• TASK BRIEF: Turn every line of the entries below into a JSON list of strings, one string per line, leaving out blank lines.
━━━━━━━━━━
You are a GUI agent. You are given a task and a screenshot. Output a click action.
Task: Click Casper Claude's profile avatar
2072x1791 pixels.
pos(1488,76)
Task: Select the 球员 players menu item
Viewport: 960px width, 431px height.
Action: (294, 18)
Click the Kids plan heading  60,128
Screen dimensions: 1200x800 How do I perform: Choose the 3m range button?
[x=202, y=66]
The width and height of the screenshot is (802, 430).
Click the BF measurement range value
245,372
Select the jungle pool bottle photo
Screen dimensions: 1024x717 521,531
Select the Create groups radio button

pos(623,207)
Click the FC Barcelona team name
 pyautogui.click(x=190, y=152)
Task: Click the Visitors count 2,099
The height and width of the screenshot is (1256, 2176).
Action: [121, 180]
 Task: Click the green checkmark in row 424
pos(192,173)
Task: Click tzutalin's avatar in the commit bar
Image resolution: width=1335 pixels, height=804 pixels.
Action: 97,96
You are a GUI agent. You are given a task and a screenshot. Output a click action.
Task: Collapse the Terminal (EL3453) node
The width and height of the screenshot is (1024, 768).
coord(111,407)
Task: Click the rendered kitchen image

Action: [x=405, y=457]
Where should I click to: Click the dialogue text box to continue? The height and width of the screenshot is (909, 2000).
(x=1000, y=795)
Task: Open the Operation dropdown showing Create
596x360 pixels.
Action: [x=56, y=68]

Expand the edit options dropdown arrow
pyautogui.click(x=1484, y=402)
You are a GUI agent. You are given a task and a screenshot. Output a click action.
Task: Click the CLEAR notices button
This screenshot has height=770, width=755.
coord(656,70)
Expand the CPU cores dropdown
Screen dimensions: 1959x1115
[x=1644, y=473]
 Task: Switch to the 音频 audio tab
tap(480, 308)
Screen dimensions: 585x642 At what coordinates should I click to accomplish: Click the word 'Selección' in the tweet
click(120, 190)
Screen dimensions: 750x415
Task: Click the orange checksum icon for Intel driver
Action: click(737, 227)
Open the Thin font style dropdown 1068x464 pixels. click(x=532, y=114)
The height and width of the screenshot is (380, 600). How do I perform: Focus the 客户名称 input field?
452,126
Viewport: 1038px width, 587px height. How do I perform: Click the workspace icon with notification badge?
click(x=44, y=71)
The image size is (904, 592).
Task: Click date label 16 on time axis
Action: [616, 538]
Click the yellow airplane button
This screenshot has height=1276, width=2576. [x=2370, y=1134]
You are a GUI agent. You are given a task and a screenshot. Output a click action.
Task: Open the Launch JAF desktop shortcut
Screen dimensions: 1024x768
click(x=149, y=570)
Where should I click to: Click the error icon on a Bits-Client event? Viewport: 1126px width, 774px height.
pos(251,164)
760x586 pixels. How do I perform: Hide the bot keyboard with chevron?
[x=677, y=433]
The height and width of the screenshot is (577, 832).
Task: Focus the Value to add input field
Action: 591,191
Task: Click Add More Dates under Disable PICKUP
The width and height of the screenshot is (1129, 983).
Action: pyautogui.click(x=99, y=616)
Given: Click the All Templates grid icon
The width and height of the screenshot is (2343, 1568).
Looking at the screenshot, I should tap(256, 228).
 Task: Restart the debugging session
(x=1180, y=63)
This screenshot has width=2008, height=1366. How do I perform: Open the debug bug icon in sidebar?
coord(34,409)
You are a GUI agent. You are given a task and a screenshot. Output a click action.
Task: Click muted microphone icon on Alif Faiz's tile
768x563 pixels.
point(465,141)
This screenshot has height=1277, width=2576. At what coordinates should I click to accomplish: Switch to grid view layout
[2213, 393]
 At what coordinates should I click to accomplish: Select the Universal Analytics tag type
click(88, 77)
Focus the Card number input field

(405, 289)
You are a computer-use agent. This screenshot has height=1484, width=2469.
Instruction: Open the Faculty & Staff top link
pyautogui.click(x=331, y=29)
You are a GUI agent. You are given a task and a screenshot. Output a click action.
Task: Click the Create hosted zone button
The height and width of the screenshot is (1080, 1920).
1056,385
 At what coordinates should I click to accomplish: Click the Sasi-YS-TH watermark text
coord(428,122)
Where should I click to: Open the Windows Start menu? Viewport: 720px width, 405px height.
━━━━━━━━━━
• SOLVED PROBLEM:
[
  "You are a GUI agent. You are given a task and a screenshot. Output a click action.",
  "Task: Click Casper Claude's profile avatar",
  "2072x1791 pixels.",
  "pos(1488,76)",
  "Task: Select the 球员 players menu item",
  "Viewport: 960px width, 431px height.",
  "Action: (294, 18)",
  "Click the Kids plan heading  60,128",
  "Screen dimensions: 1200x800 How do I perform: Choose the 3m range button?",
  "[x=202, y=66]",
  "The width and height of the screenshot is (802, 430).",
  "Click the BF measurement range value",
  "245,372",
  "Select the jungle pool bottle photo",
  "Screen dimensions: 1024x717 521,531",
  "Select the Create groups radio button",
  "pos(623,207)",
  "Click the FC Barcelona team name",
  " pyautogui.click(x=190, y=152)",
  "Task: Click the Visitors count 2,099",
  "The height and width of the screenshot is (1256, 2176).",
  "Action: [121, 180]",
  " Task: Click the green checkmark in row 424",
  "pos(192,173)",
  "Task: Click tzutalin's avatar in the commit bar",
  "Image resolution: width=1335 pixels, height=804 pixels.",
  "Action: 97,96",
  "You are a GUI agent. You are given a task and a screenshot. Output a click action.",
  "Task: Collapse the Terminal (EL3453) node",
  "The width and height of the screenshot is (1024, 768).",
  "coord(111,407)",
  "Task: Click the rendered kitchen image",
  "Action: [x=405, y=457]",
  "Where should I click to: Click the dialogue text box to continue? The height and width of the screenshot is (909, 2000).",
  "(x=1000, y=795)",
  "Task: Open the Operation dropdown showing Create",
  "596x360 pixels.",
  "Action: [x=56, y=68]",
  "Expand the edit options dropdown arrow",
  "pyautogui.click(x=1484, y=402)",
  "You are a GUI agent. You are given a task and a screenshot. Output a click action.",
  "Task: Click the CLEAR notices button",
  "This screenshot has height=770, width=755.",
  "coord(656,70)",
  "Expand the CPU cores dropdown",
  "Screen dimensions: 1959x1115",
  "[x=1644, y=473]",
  " Task: Switch to the 音频 audio tab",
  "tap(480, 308)",
  "Screen dimensions: 585x642 At what coordinates should I click to accomplish: Click the word 'Selección' in the tweet",
  "click(120, 190)",
  "Screen dimensions: 750x415",
  "Task: Click the orange checksum icon for Intel driver",
  "Action: click(737, 227)",
  "Open the Thin font style dropdown 1068x464 pixels. click(x=532, y=114)",
  "The height and width of the screenshot is (380, 600). How do I perform: Focus the 客户名称 input field?",
  "452,126",
  "Viewport: 1038px width, 587px height. How do I perform: Click the workspace icon with notification badge?",
  "click(x=44, y=71)",
  "The image size is (904, 592).",
  "Task: Click date label 16 on time axis",
  "Action: [616, 538]",
  "Click the yellow airplane button",
  "This screenshot has height=1276, width=2576. [x=2370, y=1134]",
  "You are a GUI agent. You are given a task and a screenshot. Output a click action.",
  "Task: Open the Launch JAF desktop shortcut",
  "Screen dimensions: 1024x768",
  "click(x=149, y=570)",
  "Where should I click to: Click the error icon on a Bits-Client event? Viewport: 1126px width, 774px height.",
  "pos(251,164)",
  "760x586 pixels. How do I perform: Hide the bot keyboard with chevron?",
  "[x=677, y=433]",
  "The height and width of the screenshot is (577, 832).",
  "Task: Focus the Value to add input field",
  "Action: 591,191",
  "Task: Click Add More Dates under Disable PICKUP",
  "The width and height of the screenshot is (1129, 983).",
  "Action: pyautogui.click(x=99, y=616)",
  "Given: Click the All Templates grid icon",
  "The width and height of the screenshot is (2343, 1568).",
  "Looking at the screenshot, I should tap(256, 228).",
  " Task: Restart the debugging session",
  "(x=1180, y=63)",
  "This screenshot has width=2008, height=1366. How do I perform: Open the debug bug icon in sidebar?",
  "coord(34,409)",
  "You are a GUI agent. You are given a task and a screenshot. Output a click action.",
  "Task: Click muted microphone icon on Alif Faiz's tile",
  "768x563 pixels.",
  "point(465,141)",
  "This screenshot has height=1277, width=2576. At what coordinates should I click to accomplish: Switch to grid view layout",
  "[2213, 393]",
  " At what coordinates should I click to accomplish: Select the Universal Analytics tag type",
  "click(88, 77)",
  "Focus the Card number input field",
  "(405, 289)",
  "You are a computer-use agent. This screenshot has height=1484, width=2469.",
  "Instruction: Open the Faculty & Staff top link",
  "pyautogui.click(x=331, y=29)",
  "You are a GUI agent. You are given a task and a screenshot. Output a click action.",
  "Task: Click the Create hosted zone button",
  "The height and width of the screenshot is (1080, 1920).",
  "1056,385",
  " At what coordinates should I click to accomplish: Click the Sasi-YS-TH watermark text",
  "coord(428,122)",
  "Where should I click to: Open the Windows Start menu? Viewport: 720px width, 405px height."
]